Quantos crimes são cometidos em nome da liberdade de expressão, reflito comigo mesmo.
Ainda agora: um jornal semanal satírico francês, Charlie Hebdo, decide publicar caricaturas de Maomé, o profeta dos muçulmanos.
Não é coragem. É irresponsabilidade em seu grau mais extremo. Os
ânimos estão absurdamente exacerbados depois do infame filme “A
Inocência dos Muçulmanos”, do igualmente infame fanático cristão Nakoula
Bassiley Nakoula.
Os protestos no mundo muçulmano – previsíveis, aliás – custaram, até
aqui, 30 vidas. Um embaixador americano teve uma morte tenebrosa em
Bangasi, na Líbia, no curso das manifestações.
Por que, então, publicar caricaturas de Maomé? Para que haja mais mortes, mais desassossego, mais terror? Em nome da liberdade de expressão?
Francamente.
Liberdade de expressão é um conceito sagrado demais para ser tão mal
usado. No caso do jornal francês estamos falando, na verdade, é de
incitamento à violência, ao ódio – e de oportunismo cínico para vender
mais exemplares e ganhar notoriedade.
Vamos observar coisas miúdas comparadas a desenhos que ridicularizam
Maomé. Há alguns meses, os ingleses se comoveram com a parada cardíaca
de um jogador negro em pleno jogo, sob as vistas de um estádio lotado e
de dezenas de milhares de telespectadores.

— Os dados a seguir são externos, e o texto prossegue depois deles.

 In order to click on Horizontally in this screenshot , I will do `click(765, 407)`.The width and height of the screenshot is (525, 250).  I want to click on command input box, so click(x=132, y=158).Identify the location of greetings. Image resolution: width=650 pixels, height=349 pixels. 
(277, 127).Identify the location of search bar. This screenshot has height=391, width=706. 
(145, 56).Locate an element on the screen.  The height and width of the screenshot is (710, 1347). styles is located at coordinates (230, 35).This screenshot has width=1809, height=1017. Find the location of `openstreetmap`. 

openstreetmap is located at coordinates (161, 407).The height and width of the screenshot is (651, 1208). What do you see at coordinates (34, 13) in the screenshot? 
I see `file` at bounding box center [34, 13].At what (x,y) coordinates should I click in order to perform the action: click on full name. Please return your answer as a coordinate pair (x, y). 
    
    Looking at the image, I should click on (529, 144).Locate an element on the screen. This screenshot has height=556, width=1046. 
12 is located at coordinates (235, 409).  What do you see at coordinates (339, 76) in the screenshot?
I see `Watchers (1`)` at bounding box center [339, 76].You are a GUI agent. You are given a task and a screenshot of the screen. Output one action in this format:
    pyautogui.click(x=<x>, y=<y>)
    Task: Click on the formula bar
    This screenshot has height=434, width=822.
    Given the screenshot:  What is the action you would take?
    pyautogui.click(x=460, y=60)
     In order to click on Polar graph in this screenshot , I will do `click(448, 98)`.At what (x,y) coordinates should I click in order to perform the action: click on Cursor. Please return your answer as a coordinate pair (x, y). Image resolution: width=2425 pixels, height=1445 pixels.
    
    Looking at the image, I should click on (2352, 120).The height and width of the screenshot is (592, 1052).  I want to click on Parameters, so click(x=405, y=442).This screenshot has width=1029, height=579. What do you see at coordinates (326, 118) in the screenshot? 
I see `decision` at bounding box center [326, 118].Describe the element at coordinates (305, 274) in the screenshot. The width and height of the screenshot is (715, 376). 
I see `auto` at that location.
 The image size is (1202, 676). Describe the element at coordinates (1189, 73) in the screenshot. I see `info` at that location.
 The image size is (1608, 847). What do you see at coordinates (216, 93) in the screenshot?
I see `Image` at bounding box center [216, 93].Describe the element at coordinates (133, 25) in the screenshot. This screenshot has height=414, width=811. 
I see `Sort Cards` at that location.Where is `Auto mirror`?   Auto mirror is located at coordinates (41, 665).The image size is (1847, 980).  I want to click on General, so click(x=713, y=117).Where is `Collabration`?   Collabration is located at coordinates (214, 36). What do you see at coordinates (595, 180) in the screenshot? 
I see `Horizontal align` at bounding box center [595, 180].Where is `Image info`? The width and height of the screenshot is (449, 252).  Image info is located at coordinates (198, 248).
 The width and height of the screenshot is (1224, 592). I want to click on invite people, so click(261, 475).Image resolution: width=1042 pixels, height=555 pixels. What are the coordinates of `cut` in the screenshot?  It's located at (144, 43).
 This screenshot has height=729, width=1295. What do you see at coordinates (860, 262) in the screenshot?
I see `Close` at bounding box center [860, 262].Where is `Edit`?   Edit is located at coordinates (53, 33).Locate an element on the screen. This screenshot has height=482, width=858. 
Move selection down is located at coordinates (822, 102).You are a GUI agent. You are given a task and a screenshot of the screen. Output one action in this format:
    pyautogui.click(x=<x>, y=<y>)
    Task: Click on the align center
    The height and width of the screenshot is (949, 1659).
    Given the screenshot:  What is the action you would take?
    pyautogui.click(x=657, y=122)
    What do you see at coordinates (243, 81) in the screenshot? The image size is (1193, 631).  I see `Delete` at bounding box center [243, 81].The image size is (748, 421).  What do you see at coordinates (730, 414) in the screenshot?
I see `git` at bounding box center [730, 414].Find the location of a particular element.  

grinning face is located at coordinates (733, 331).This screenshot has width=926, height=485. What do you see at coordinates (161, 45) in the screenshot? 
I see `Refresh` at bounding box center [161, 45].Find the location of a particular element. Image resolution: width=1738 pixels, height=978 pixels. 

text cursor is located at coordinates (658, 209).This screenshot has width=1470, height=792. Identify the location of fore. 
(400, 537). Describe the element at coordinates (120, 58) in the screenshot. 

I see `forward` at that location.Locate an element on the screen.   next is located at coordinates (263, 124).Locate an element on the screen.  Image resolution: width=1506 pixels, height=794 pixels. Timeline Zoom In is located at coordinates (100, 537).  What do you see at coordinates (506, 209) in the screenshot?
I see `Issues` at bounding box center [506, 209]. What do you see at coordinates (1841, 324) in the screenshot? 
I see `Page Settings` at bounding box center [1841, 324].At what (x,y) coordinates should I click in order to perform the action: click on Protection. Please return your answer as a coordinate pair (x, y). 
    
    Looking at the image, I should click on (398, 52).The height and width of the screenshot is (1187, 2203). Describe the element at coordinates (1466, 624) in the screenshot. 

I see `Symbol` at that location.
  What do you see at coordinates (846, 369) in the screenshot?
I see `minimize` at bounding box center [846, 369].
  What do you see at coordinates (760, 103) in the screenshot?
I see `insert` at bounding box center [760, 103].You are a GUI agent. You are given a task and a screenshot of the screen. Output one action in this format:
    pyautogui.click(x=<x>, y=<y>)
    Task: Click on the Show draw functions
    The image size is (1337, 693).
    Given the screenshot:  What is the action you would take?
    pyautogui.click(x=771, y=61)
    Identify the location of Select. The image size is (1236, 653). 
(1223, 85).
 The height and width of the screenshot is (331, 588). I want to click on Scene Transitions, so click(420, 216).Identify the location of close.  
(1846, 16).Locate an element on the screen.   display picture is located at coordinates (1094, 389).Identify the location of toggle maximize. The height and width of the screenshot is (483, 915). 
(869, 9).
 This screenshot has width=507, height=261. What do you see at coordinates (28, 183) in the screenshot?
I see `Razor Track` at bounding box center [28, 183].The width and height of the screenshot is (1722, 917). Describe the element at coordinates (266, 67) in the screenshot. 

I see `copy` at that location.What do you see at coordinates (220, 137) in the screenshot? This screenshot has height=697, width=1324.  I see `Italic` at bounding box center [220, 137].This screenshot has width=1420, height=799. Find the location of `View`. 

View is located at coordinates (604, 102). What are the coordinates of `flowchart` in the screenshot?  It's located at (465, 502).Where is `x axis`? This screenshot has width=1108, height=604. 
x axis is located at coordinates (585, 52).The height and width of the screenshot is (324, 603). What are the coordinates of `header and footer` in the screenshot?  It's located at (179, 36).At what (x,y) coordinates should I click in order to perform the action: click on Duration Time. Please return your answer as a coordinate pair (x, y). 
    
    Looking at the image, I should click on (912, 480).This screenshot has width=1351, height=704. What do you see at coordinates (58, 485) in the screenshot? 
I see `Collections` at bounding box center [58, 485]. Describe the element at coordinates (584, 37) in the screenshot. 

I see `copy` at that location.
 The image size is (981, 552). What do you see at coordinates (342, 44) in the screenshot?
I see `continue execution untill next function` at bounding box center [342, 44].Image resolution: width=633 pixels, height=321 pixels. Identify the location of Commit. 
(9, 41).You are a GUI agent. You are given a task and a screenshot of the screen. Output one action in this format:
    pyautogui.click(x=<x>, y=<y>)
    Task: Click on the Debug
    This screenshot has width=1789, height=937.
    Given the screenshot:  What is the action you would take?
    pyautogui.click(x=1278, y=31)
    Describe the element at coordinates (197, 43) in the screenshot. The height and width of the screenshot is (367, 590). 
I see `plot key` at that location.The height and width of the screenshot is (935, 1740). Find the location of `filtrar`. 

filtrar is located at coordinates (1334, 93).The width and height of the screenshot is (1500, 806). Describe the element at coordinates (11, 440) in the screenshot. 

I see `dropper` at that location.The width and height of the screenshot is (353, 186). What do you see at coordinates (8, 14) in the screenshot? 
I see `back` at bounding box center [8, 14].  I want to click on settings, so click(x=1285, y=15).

No twitter de Londres, a história logo virou destaque. Manifestações
de solidariedade, de tristeza, de dor se multiplicaram. No meio do
pesar, do choque coletivo, alguém começou a fazer piadas racistas com o
jogador.
No próprio twitter, começou uma reação às ofensas absurdas. Acompanhei de perto. A certa altura, o humorista disse o seguinte: “Vivo num país em que existe liberdade de expressão.”
Bem, isso não impediu que ele fosse descoberto, indiciado,
publicamente desmoralizado e colocado por alguns dias na cadeia. Ele se
apoiara numa causa nobre, a liberdade de expressão, para cometer uma
mesquinharia criminosa.
Vamos a comparações mais dramáticas.
Imagine que, no fragor da tragédia do 11 de Setembro nos Estados
Unidos, alguém publicasse entre os americanos um vídeo louvando bin
Laden. Liberdade de expressão permite tudo, não é mesmo?
Não.
Ainda hoje, na Alemanha, a liberdade de expressão não chega sequer ao
ponto de ser permitida a venda do livro Minha Luta, de Hitler.
Ninguém captou a diferença entre liberdade de expressão e incitamento ao ódio tão bem quanto o escritor alemão Gunter Grass.
Grass, um libertário, se colocou imediatamente ao lado de Salman
Rushdie quando, em 1989, este publicou Versos Satânicos, um romance que
revoltou os muçulmanos.
Quase vinte anos depois, Grass mudou de atitude quando um jornal
dinamarquês publicou caricaturas de Maomé, com as consequências que você
pode imaginar.
Quando perguntaram a Grass por que ele mudara, ele disse, com a
sabedoria de um Sócrates: “Agora, são fundamentalistas contra
fundamentalistas.”
Clap, clap, clap.
Rushdie escrevera um livro sem saber os efeitos que viriam disso. A
partir dali, ninguém mais poderia alegar surpresa. Essa a lógica
perfeita de Grass.
Sabemos bem o que está por trás da raiva árabe. São décadas de humilhações e predação dos civilizadores
ocidentais, são as bombas despejadas por drones, os aviões de guerra
sem tripulação, são as crianças e mulheres mortas numa indefensável
Guerra ao Terror que responde ao terror com mais terror ainda.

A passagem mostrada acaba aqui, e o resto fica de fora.